Intrinsically disordered proteins (IDPs) and proteins with long disordered regions are highly abundant in various proteomes. Despite their lack of well-defined ordered structure, these proteins and regions are frequently involved in crucial biological processes. Although in recent years these proteins have attracted the attention of many researchers, IDPs represent a significant challenge for structural characterization since these proteins can impact many of the processes in the structure determination pipeline. Here we investigate the effects of IDPs on the structure determination process and the utility of disorder prediction in selecting and improving proteins for structural characterization. Examination of the extent of intrinsic disorder in existing crystal structures found that relatively few protein crystal structures contain extensive regions of intrinsic disorder. Although intrinsic disorder is not the only cause of crystallization failures and many structured proteins cannot be crystallized, filtering out highly disordered proteins from structure-determination target lists is still likely to be cost effective. Therefore it is desirable to avoid highly disordered proteins from structure-determination target lists and we show that disorder prediction can be applied effectively to enrich structure determination pipelines with proteins more likely to yield crystal structures. For structural investigation of specific proteins, disorder prediction can be used to improve targets for structure determination. Finally, a framework for considering intrinsic disorder in the structure determination pipeline is proposed.

Fig. 1

Cumulative histograms of (A) missing density regions by length and (B) structures by length of the longest missing density region in any protein chain in the structure.
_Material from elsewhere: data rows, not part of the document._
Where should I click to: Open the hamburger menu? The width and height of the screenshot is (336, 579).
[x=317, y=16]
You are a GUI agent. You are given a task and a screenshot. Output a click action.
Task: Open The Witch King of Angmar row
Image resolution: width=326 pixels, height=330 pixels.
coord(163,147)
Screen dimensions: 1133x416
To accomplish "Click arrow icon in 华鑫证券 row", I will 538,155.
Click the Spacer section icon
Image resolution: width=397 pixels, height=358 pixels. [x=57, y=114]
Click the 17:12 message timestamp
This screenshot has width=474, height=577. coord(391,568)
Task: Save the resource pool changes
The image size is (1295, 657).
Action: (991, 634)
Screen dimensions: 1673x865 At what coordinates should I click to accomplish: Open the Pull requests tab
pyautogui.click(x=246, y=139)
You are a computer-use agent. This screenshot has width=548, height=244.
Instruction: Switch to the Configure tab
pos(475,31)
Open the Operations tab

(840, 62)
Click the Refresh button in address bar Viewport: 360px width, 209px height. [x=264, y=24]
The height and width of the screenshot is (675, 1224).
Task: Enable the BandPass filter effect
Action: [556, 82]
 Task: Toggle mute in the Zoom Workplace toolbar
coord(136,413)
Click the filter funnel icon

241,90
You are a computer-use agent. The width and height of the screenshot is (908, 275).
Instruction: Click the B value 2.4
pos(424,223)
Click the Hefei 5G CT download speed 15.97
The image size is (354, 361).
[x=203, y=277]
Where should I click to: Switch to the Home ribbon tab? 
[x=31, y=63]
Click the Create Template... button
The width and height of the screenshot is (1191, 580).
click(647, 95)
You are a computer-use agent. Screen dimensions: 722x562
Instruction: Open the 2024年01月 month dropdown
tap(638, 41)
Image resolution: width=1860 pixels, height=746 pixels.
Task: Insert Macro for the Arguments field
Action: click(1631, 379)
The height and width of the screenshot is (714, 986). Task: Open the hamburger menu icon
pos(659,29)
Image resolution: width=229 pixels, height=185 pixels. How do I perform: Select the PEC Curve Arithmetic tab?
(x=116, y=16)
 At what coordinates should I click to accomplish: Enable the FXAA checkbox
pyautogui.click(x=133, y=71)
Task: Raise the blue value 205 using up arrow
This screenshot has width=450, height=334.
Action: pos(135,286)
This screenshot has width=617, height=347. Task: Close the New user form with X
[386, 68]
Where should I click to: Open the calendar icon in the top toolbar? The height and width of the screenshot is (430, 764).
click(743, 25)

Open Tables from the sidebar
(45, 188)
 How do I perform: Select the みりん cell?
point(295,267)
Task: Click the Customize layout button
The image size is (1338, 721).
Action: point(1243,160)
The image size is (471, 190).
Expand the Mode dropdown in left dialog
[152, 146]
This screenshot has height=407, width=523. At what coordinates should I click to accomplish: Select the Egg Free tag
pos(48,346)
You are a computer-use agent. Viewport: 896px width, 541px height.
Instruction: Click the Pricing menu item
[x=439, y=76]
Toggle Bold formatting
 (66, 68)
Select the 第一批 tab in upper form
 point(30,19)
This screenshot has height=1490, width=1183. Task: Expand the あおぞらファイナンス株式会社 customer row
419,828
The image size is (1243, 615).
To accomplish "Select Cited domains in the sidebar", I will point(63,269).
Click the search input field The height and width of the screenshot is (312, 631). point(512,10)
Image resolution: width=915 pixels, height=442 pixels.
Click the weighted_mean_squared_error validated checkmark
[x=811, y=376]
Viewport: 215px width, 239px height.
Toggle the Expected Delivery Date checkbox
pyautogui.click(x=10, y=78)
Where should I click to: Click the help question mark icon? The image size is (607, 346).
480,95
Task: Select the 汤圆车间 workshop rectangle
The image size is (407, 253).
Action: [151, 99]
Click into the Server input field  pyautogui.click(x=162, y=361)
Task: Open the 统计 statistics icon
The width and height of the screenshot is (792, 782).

For each, missing density regions were filtered by the fraction of residues predicted to be disordered: no filtering (threshold of 0.0), at least partially disordered (threshold of 0.3), mostly disordered (threshold of 0.7), and completely disordered (threshold of 1.0).

Fig. 2

Cumulative histograms of predicted disorder in the ordered, disordered, and X-ray with disorder datasets. Disorder is summarized for each protein in the set by three different methods: (A) the percentage of residues per-protein predicted to be disordered, (B) the longest consecutive disorder prediction, and (C) the number of residues within predicted regions of disorder of 20 residues or longer. The dotted and dashed lines in each plot represent aggressive and conservative cutoffs, respectively, and are discussed in the text.

Fig. 3

Means of the percentage of predicted disorder for targets in the TargetTrack database. Targets are grouped by the year targets were first selected. Error bars give the 95% confidence interval of the mean.

Fig. 4

Cumulative histograms for targets in the TargetTrack database for (A and C) percentage of predicted disorder and (B and D) number of residues within predicted regions of disorder of 20 residues or longer. Plots for two selection date thresholds are shown: (A and B) 2004 or earlier and (C and D) 2007 or later.

Fig. 5

Cumulative histogram for targets in the TargetTrack database select in 2004 or earlier by the linear combination of percentage of predicted disorder and number of residues within predicted regions of disorder of 20 residues or longer (equation given in text).

Fig. 6

PONDR® VL-XT predictions on the protein RluC. PONDR® VL-XT prediction output values plotted versus residue number, where the order–disorder threshold is indicated by the thin horizontal line at a score of 0.5 (A). The region of this protein that was removed by proteolysis during crystallization trials is indicated by the thick gray bar. In an alternative representation, PONDR® VL-XT output scores are indicated in the upper bar of (B) in binary form where black bars (score ≥ 0.5) indicate disorder and white bars (score < 0.5) indicate order, with the sequence location indicated by the distance from the left end of the bar. The region of the protein that was crystallized is shown by the lower bar of (B), coded white to indicate the region is ordered.

Fig. 7

Comparison of PONDR® predictions and protein fragments having 3-D structure. Proteins were chosen as representative of accurate and inaccurate PONDR® VL-XT predictions. The PONDR® VL-XT prediction for each protein is represented by the upper bar, where black disorder and white indicates order. The lower bars represent determined structures with PDB accessions as labeled, where white indicates defined coordinates and black represents missing coordinates or divergent NMR structures. Some examples are for proteins in isolation (1COK, 1TSR, 1NRC, 2U1A, 1IMX, 1HCP, 1F3M A/B, 1F3M C/D, 1F7W), other structures are for long protein fragments in complexes with other proteins (mdm2 in 1YCR, 1I4E, 1QBQ) or nucleic acid (1JK1, 2RAM), some are for homooligomers (1TGK, 1G50, 1FBU, 1ICE), and some are for short protein fragments in complexes with other proteins (1FOS, p53 in 1YCR, 3SAK, 1DT7).

Fig. 8

Intrinsic disorder-based interaction between c-Myc, Max and DNA. Both c-Myc and Max are intrinsically disordered in their unbound states (left side), but fold into coiled-coil dimer upon interaction with DNA (right side) (PDB ID: 1NKP). c-Myc, Max, and DNA are shown as red ribbon, pink ribbon, and blue surface, respectively.